## EXERCISE INSTRUCTIONS
Extract verbatim every line of the records from the one containing "Contact Us (401, 18)" through the final line, both ends included.

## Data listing
* Begin *

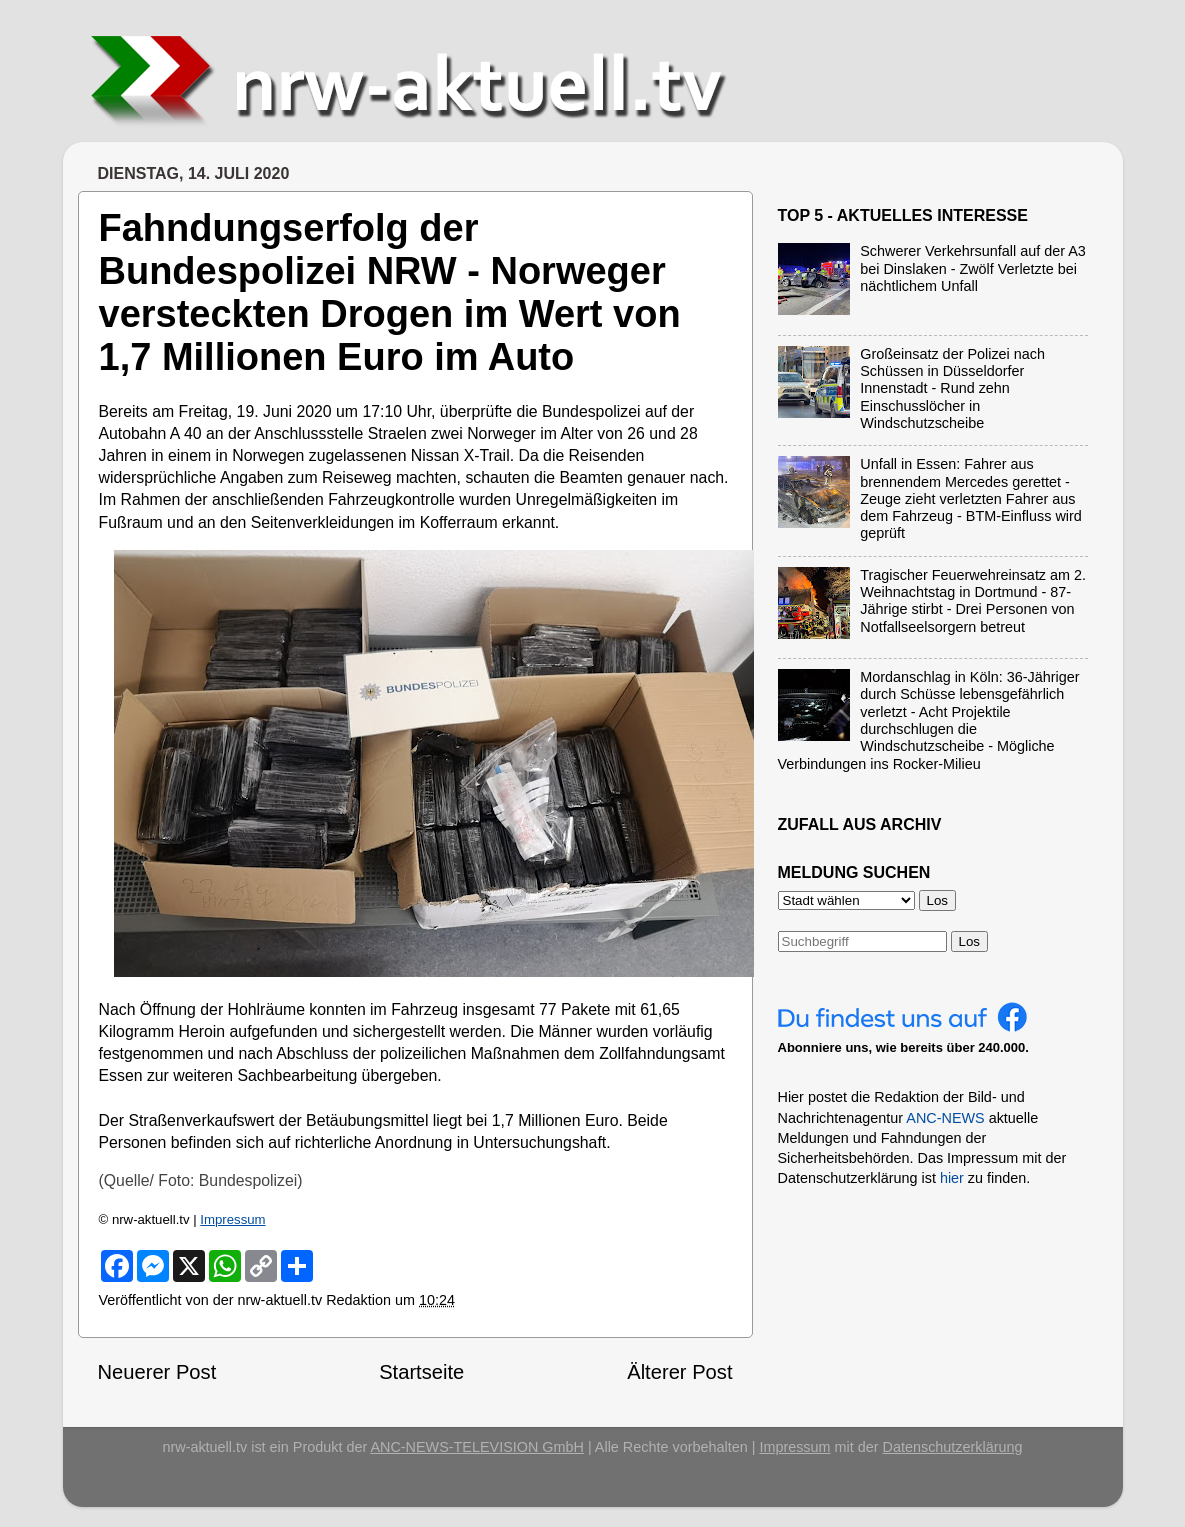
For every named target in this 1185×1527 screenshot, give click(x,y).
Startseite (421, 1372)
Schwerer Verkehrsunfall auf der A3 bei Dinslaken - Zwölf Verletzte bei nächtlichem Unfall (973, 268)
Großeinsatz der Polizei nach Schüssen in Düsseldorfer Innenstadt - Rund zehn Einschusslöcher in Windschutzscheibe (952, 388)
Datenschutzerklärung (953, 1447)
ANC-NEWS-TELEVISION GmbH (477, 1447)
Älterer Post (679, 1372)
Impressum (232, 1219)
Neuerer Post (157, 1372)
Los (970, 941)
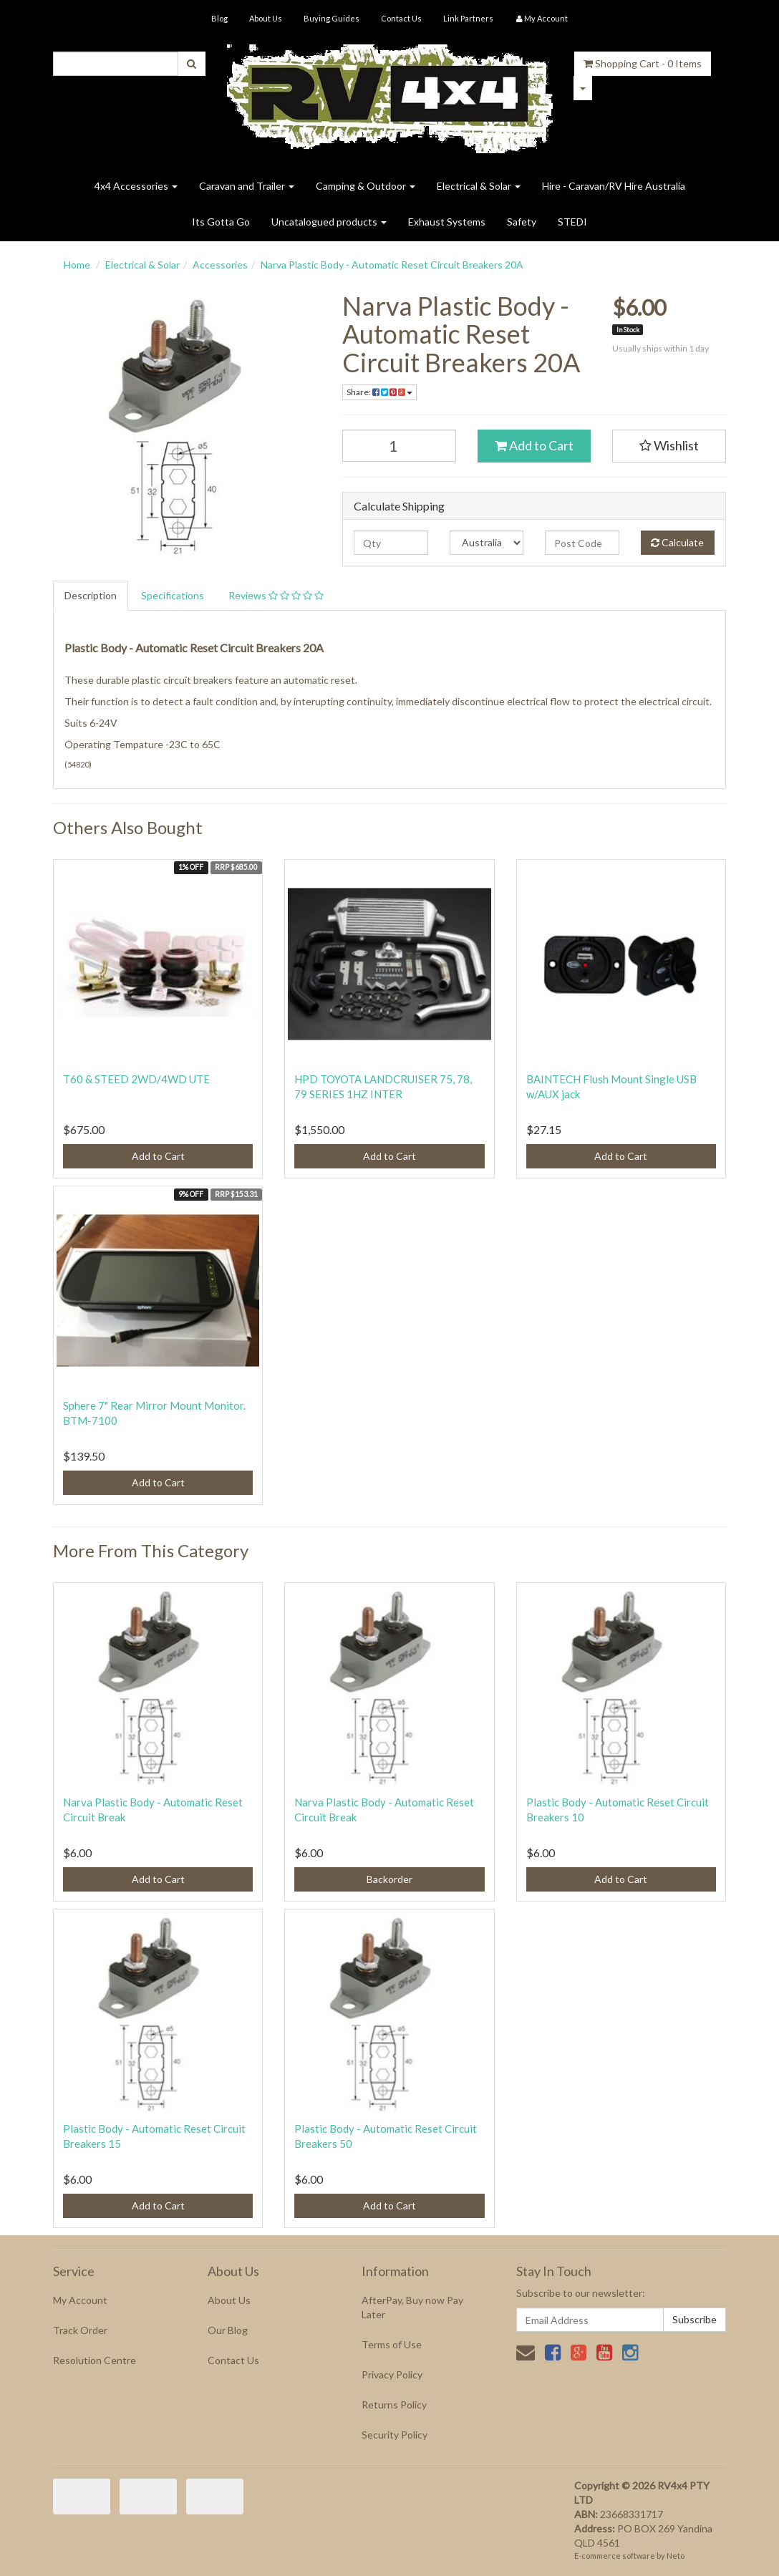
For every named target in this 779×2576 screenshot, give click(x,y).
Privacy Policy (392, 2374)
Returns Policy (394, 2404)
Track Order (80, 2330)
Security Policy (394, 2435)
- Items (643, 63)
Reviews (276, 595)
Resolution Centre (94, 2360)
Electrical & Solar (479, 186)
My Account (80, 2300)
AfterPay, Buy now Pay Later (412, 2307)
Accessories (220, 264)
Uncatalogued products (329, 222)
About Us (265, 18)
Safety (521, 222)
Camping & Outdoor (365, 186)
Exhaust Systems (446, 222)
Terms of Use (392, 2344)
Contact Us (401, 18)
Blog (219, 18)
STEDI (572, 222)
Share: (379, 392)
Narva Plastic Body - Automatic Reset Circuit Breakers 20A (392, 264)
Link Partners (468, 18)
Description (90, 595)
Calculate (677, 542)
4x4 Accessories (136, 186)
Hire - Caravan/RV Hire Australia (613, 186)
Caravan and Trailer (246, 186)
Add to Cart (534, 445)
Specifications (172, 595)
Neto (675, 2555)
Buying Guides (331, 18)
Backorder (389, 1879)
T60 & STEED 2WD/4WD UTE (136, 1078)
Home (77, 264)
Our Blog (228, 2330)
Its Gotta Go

* End *

## TASK ANSWER
Contact Us (401, 18)
Blog (219, 18)
STEDI (572, 222)
Share: (379, 392)
Narva Plastic Body - Automatic Reset Circuit Breakers 20A (392, 264)
Link Partners (468, 18)
Description (90, 595)
Calculate (677, 542)
4x4 Accessories (136, 186)
Hire - Caravan/RV Hire Australia (613, 186)
Caravan and Trailer (246, 186)
Add to Cart (534, 445)
Specifications (172, 595)
Neto (675, 2555)
Buying Guides (331, 18)
Backorder (389, 1879)
T60 & STEED 2WD/4WD UTE (136, 1078)
Home (77, 264)
Our Blog (228, 2330)
Its Gotta Go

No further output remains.